When Trent Fulton turned to the freelance service provider Fiverr to have a logo made, he got to thinking about how the site’s model could be adapted to address what he perceived to be a talent gap in strategic planning.
“It was one of those trigger moments when I saw a platform that has been built for how people want to work now and the speed at which they want to work,” he says. “The future of work is project-based and it is about making it easy to find the right resources when you need them.”
That was the impetus for creating Yes&, which Fulton – who had left The Hive after 12 years in March 2021 – describes as a collaboration platform.
Fulton believes that, over the years, a talent gap has been growing on both the agency and client side.

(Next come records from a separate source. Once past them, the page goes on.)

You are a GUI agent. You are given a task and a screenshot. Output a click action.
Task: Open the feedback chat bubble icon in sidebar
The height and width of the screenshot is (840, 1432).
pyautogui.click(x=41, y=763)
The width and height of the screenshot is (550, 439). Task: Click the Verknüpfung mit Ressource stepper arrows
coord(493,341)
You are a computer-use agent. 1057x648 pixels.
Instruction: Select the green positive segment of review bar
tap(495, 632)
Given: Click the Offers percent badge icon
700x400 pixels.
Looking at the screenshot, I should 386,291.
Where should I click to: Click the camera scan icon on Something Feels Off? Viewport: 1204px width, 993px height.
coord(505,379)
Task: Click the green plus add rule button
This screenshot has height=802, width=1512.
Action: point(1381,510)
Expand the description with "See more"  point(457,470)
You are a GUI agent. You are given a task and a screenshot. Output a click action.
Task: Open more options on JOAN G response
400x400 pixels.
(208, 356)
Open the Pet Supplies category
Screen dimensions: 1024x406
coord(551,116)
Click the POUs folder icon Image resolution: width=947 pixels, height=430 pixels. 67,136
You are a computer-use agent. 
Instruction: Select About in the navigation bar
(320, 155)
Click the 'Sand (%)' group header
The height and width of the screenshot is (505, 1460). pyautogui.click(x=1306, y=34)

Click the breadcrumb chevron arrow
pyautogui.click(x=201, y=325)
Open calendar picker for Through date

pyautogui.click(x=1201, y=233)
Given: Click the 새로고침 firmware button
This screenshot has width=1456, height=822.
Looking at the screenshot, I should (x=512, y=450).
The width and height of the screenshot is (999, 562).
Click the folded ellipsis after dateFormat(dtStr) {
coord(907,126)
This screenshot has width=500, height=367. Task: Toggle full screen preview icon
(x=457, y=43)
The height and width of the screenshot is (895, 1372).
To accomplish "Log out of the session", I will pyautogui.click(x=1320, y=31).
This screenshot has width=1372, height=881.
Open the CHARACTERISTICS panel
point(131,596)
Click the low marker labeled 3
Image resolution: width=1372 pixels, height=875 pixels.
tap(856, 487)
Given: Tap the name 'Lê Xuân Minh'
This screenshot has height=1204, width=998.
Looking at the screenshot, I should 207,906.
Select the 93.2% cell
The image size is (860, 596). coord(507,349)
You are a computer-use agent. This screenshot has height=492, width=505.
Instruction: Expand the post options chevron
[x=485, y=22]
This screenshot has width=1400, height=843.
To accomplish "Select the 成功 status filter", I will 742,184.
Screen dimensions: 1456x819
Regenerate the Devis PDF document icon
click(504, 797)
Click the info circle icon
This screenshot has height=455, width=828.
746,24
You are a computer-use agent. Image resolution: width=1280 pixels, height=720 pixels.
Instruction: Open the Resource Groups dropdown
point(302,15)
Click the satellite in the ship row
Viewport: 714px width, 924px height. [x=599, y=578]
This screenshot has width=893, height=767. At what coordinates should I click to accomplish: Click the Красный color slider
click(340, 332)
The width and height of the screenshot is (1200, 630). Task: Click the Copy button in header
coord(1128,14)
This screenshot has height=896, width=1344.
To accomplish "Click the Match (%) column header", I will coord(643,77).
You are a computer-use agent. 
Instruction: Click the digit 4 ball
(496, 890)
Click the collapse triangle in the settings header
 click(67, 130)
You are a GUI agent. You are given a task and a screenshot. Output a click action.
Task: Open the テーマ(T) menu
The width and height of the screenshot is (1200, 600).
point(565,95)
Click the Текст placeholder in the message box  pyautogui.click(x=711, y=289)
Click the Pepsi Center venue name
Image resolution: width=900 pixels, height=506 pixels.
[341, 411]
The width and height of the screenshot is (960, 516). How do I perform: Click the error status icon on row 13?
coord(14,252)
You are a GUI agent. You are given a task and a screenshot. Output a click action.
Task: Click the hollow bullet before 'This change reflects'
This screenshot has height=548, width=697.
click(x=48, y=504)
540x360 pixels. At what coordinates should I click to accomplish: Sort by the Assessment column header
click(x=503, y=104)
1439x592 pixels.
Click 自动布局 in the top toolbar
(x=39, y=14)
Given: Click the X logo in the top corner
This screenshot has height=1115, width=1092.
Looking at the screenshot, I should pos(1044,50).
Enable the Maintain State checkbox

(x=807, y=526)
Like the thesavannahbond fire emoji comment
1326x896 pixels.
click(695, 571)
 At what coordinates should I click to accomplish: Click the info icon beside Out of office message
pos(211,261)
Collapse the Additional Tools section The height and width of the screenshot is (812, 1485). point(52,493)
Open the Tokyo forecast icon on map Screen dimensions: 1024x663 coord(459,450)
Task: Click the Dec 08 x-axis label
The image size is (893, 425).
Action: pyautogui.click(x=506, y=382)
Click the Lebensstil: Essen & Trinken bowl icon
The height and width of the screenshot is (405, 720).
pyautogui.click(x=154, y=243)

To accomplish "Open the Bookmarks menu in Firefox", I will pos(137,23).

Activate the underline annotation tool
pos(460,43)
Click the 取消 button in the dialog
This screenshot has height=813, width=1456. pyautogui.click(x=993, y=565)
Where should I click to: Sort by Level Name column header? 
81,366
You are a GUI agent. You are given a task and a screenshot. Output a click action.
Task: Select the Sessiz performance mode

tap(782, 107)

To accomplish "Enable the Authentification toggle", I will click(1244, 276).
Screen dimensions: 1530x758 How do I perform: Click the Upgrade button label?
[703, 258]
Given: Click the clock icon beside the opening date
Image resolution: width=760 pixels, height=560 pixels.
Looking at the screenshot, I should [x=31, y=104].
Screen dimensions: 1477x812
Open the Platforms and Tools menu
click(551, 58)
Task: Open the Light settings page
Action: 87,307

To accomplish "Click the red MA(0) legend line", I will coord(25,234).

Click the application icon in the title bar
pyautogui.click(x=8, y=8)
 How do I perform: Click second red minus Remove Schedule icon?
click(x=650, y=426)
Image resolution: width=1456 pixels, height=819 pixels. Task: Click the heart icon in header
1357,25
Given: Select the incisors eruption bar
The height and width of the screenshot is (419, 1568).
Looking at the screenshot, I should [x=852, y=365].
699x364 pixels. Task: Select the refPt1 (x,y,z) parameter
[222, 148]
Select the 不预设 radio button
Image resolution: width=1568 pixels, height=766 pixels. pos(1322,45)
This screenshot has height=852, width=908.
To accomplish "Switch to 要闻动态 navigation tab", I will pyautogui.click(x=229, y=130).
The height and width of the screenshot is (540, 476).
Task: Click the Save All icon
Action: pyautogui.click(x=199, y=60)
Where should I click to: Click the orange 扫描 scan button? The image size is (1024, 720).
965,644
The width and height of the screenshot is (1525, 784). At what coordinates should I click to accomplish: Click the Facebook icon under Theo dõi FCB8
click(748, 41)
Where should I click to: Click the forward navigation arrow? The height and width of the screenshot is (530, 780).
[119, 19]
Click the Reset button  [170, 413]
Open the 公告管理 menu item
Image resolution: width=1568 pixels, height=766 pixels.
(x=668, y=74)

At agencies, he says, procurement and lower rates made it difficult to keep full-time strategic planners on staff. “Clients didn’t often want to pay for them on an ongoing basis, but wanted them when they wanted them.”
Meanwhile, on the client side, a move toward a more centralized structure in lieu of the previously “robust” marketing departments meant that “in many cases, they were left with a few senior people who are really over-run and a bunch of junior people who are executing.”
The model for Yes& addresses concerns of both freelance talent and their clients, Fulton says. While freelancers deal with a number of pain points including business development, pricing and the sense of community and collaboration they likely had in past jobs working at agencies, clients struggled to find the right talent and understand what they were getting for the price they were paying.
Yes& aims to demystify client concerns through what Fulton calls a “curated” experience. He and partner Mark Tomblin – chair of the Account Planning Group of Canada and founder of Thinking Unstuck – have a conversation with each client to understand what their needs are, and then reach out to the appropriate strategic planner in their network with the deliverables and decide on rates. If the price and product are agreeable to the client, a meeting between the collaborator and client is set up and a contract is signed through Yes&.
To provide additional support, Yes& has relationships with other companies, including creative collective Been There Done That, which boasts a network of 200 creative directors from across the world who work on ideation projects anonymously; the French Shop, which provides French localization; Ignite, which provides insight work if needed by the client; Jacknife Design, “a partner that we pull in if we need to turn the brand story into a brand identity,” says Fulton; and Makers, who can help create content.
Ultimately, the goal for Yes& is to connect the dots between client and freelancer and help them collaborate.
“The idea of the name comes from improv and building together and improving on ideas together by bouncing them off of each other,” explains Fulton. “I love the notion of collaboration, and of trying to create something at the centre of all of it.”